Desempenho do nomograma prognóstico
O nomograma prognóstico é apresentado na Figura 6. O modelo foi construído integrando o estágio T patológico, o estágio N patológico e os níveis de expressão de B3GNT3, FERMT1 e SPP1 para prever a sobrevivência geral de 1, 2 e 3 anos no LUAD. Pontos são atribuídos para cada variável, e o total de pontos corresponde à probabilidade prevista de sobrevivência. O modelo alcançou um índice de concordância de 0,743, indicando bom desempenho preditivo. As curvas de calibração mostraram uma concordância próxima entre as probabilidades previstas e reais de sobrevivência. A análise da curva de decisão confirmou o benefício líquido clínico. Este nomograma melhora a previsão individualizada de sobrevivência além do estádio convencional de TNM.
Em resumo, este estudo destaca B3GNT3, FERMT1 e SPP1 como atores moleculares centrais na patogênese do LUAD. Sua superexpressão está correlacionada com fenótipos tumorais invasivos, remodelação estromalica e evasão imunológica. Por meio da integração multi-ômica, demonstramos o valor combinado desses genes para diagnóstico, prognóstico e estratificação do paciente. Pesquisas futuras devem explorar sua relevância preditiva para a resposta imunoterapêutica e avaliar seu potencial como alvos terapêuticos no LUAD.

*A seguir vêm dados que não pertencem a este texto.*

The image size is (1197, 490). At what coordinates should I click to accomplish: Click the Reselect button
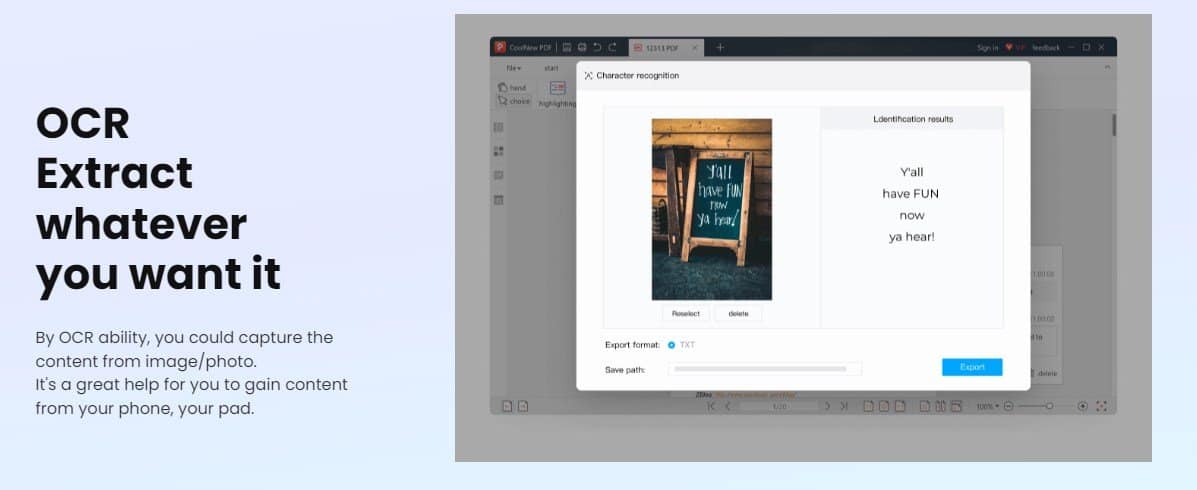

Figura 1: Gráficos vulcânicos de genes diferencialmente expressos em tumores LUAD versus tecidos normais. (A) Conjunto de dados TCGA-LUAD. (B) GSE115002 conjunto de dados. Vermelho indica genes significativamente aumentados; Azul indica genes com regulação negativa. B3GNT3, FERMT1 e SPP1 são rotulados como consistentemente regulados para cima. Por favor, clique aqui para ver uma versão ampliada desta figura.

Figura 2: Curvas ROC para B3GNT3, FERMT1 e SPP1 na distinção entre LUAD e tecidos normais. (A) Coorte TCGA-LUAD. (B) GSE115002 coorte. Os valores de AUC demonstram alta precisão diagnóstica. Por favor, clique aqui para ver uma versão ampliada desta figura.

Figura 3: Curvas de sobrevivência geral de Kaplan-Meier estratificadas pelos níveis de expressão de B3GNT3, FERMT1 e SPP1 . (A–C) Coorte TCGA-LUAD. (A) B3GNT3, (B) FERMT1, (C) SPP1. (D–F) GSE115002 coorte. (D) B3GNT3, (E) FERMT1, (F) SPP1. A alta expressão de cada gene está significativamente associada a uma sobrevivência geral mais curta em ambas as coortes. Os valores de HR e P dos testes log-rank são fornecidos. Por favor, clique aqui para ver uma versão ampliada desta figura.

Figura 4: Análise de enriquecimento GO e KEGG dos DEGs correlacionada com os três genes-chave. (A) Coorte TCGA-LUAD. (B) GSE115002 coorte. Os termos de enriquecimento incluem processo biológico (BP), componente celular (CC), função molecular (MF) e vias KEGG. Genes regulados em alta são enriquecidos em proliferação, remodelação de ECM e sinalização oncogênica. Por favor, clique aqui para ver uma versão ampliada desta figura.

Figura 5: Redes de coexpressões gênicas associadas a B3GNT3, FERMT1 e SPP1. (A) Coorte TCGA-LUAD. (B) GSE115002 coorte. Nós representam genes, e arestas representam coeficientes de correlação. Os três genes-chave se agrupam com genes de remodelação ECM, regulação imune e organização do citoesqueleto. Por favor, clique aqui para ver uma versão ampliada desta figura.

Figura 6: Nomograma prognóstico integrando estágios patológicos T, estágio patológico N, B3GNT3, FERMT1 e SPP1 para prever a sobrevivência geral de 1, 2 e 3 anos em LUAD. Pontos são atribuídos para cada variável, e o total de pontos corresponde à probabilidade prevista de sobrevivência. Por favor, clique aqui para ver uma versão ampliada desta figura.